Associated Metrics: global status: innodb_buffer_pool_pages_dirty and innodb_buffer_pool_bytes_dirty, this will show you what is pending to be flushed.

Definition: When the dirty page percentage of the buffer pool reaches the number set by this variable, it will begin ‘pre-flushing’ dirty pages out of the buffer pool (essentially more aggressively flushing at each flush iteration) in hopes of avoiding the innodb_max_dirty_pages_pct value.
Default: 0 (percent) (disabled)
Tuning notes: Adjust this variable when you want InnoDB to more aggressively flush when a certain dirty page percentage is hit. Per the MySQL reference guide this should only be modified on servers that run write-heavy workloads for long periods of time and have little reduced load time to catch up with changes waiting to be written to disk.

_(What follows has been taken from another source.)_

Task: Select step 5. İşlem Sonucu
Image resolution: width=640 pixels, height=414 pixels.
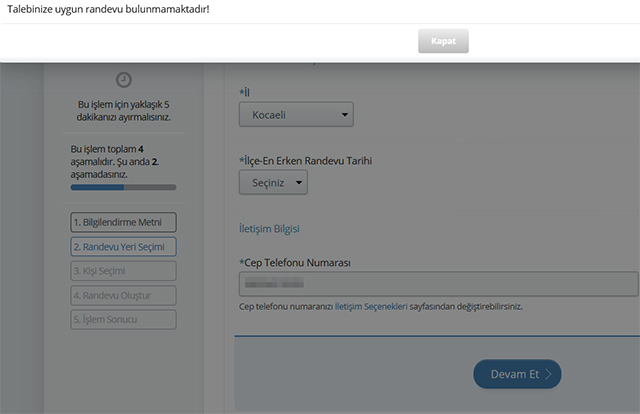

Definition: When InnoDB performs flushes, it keeps a snapshot of the flushing ‘state’, IE: how is the current rate of flushing working when we compare this against the growth of the redo log, dirty pages, etc. It keeps a history of these states in order to develop a trend in which it will use to forecast the needed rate / target for flushing. The value of this variable is the number of snapshots that are kept in history.
Default: 30 (states)
Tuning notes: This is like any kind of trending in that the more data you have, the smoother the trend line is going to be. If you have spiky IO loads on a server where the workload quickly changes, you can increase this value to smooth out the I/O pattern. However, if you have a system where the load is predictable, but need to respond faster (think milliseconds) to sudden spikes in activity, you should lower this value.
Per the MySQL reference guide this should only be modified on servers that run write-heavy workloads for long periods of time and have little reduced load time to catch up with changes waiting to be written to disk.
Associated Metrics: You need to have access to historical trending data in order to determine the effectiveness of this variable.You will want to see how spikes in transactions compare against the content of dirty pages and how quickly spikes are handled.

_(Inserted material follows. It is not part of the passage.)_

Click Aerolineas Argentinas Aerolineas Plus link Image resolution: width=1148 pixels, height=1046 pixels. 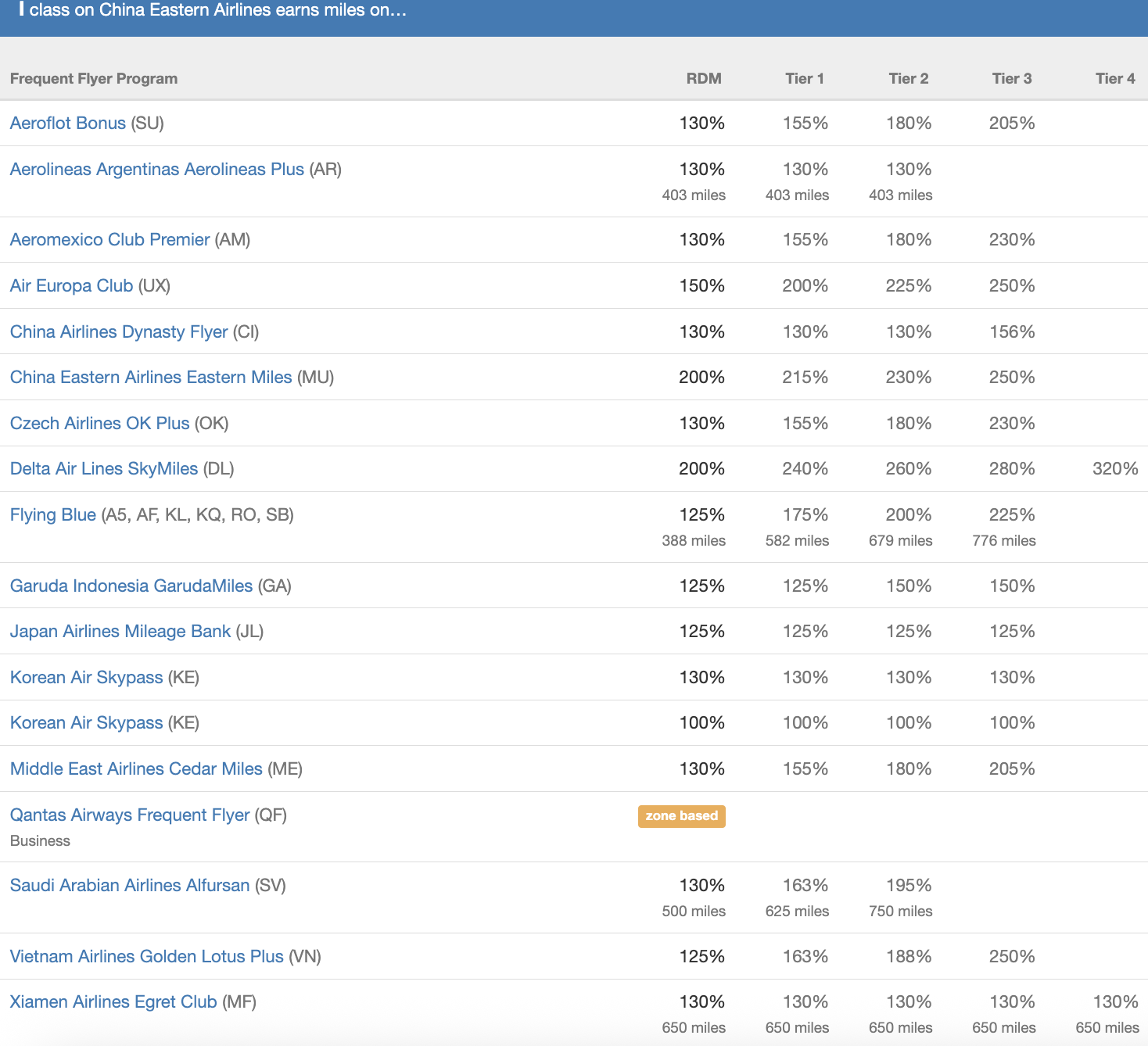(x=156, y=170)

Definition: InnoDB has a process that runs once a second called the ‘page_cleaner’ and this feeds into the algorithm that’s used to determine rate and target of flushing. This value specifies how far down the LRU list (least recently used, see section 1 in the the innodb_old_blocks_pct section for how this applies to the InnoDB buffer pool) page_cleaner process should scan when looking for dirty pages to flush. Note that in the buffer pool, the LRU can consist of both old and dirty pages, and since this process is looking for dirty pages, the deeper into the LRU list the cleaner scans the more pages it will find to flush.
Default: 1024 (pages)
Tuning notes: If you have a large buffer pool, and if you have a write intensive workload that’s saturating I/O, then decrease this value. It’s also theorized that if you increase innodb_io_capacity, you should increase this variable as well, which you can read about in this blog post by Mark Callaghan.

Definition: If this variable is set to enabled, when InnoDB performs a flush of a page from the buffer pool to persistent storage, it will check to see if any other dirty pages in the buffer pool belong in the same extent, and if so it will flush those as well in order to group writes and avoid disk seek time latency. The options for this variable are as follows…

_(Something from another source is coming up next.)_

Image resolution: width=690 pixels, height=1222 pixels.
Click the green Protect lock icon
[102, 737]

1 = Enabled, but only flushes dirty neighbor pages from the buffer pool if they are in the same extent and the are considered contiguous.

2 = Enabled, but the requirement for contiguous pages is not present in this setting, which means neighbor flushing is more likely to occur.

0 = Disabled

Default: 1
Tuning notes: Disable when you are using SSDs or fast IO solution.

Definition: This defines the system calls the InnoDB will use to push data to physical storage for both data and log files. I would recommend reading Ivan Groenewold’s blog post ‘Innodb flushing and linux I/O’ to get a better understanding of what each option means and how it relates to the usage of fsync(), fdatasync(), O_SYNC, and O_DIRECT.
Default: Null (On linux this defaults to fsync, on windows it defaults to async_unbuffered)
Tuning notes: I agree with Ivan’s recommendation that O_DIRECT should be considered for most modern workloads, especially if you have a properly configured InnoDB buffer pool.
It should also be noted that if you are using InnoDB file per table you may see overhead using fsync, which makes use of OS level write buffers to help restructure the order of write operations to disk. When InnoDB file per table is in use, these write operations cannot be merged and each file will need to have it’s own fsync process. As such O_DIRECT should be considered when using InnoDB file per table. If you are not using InnoDB file per table, then you may see better performance with fsync.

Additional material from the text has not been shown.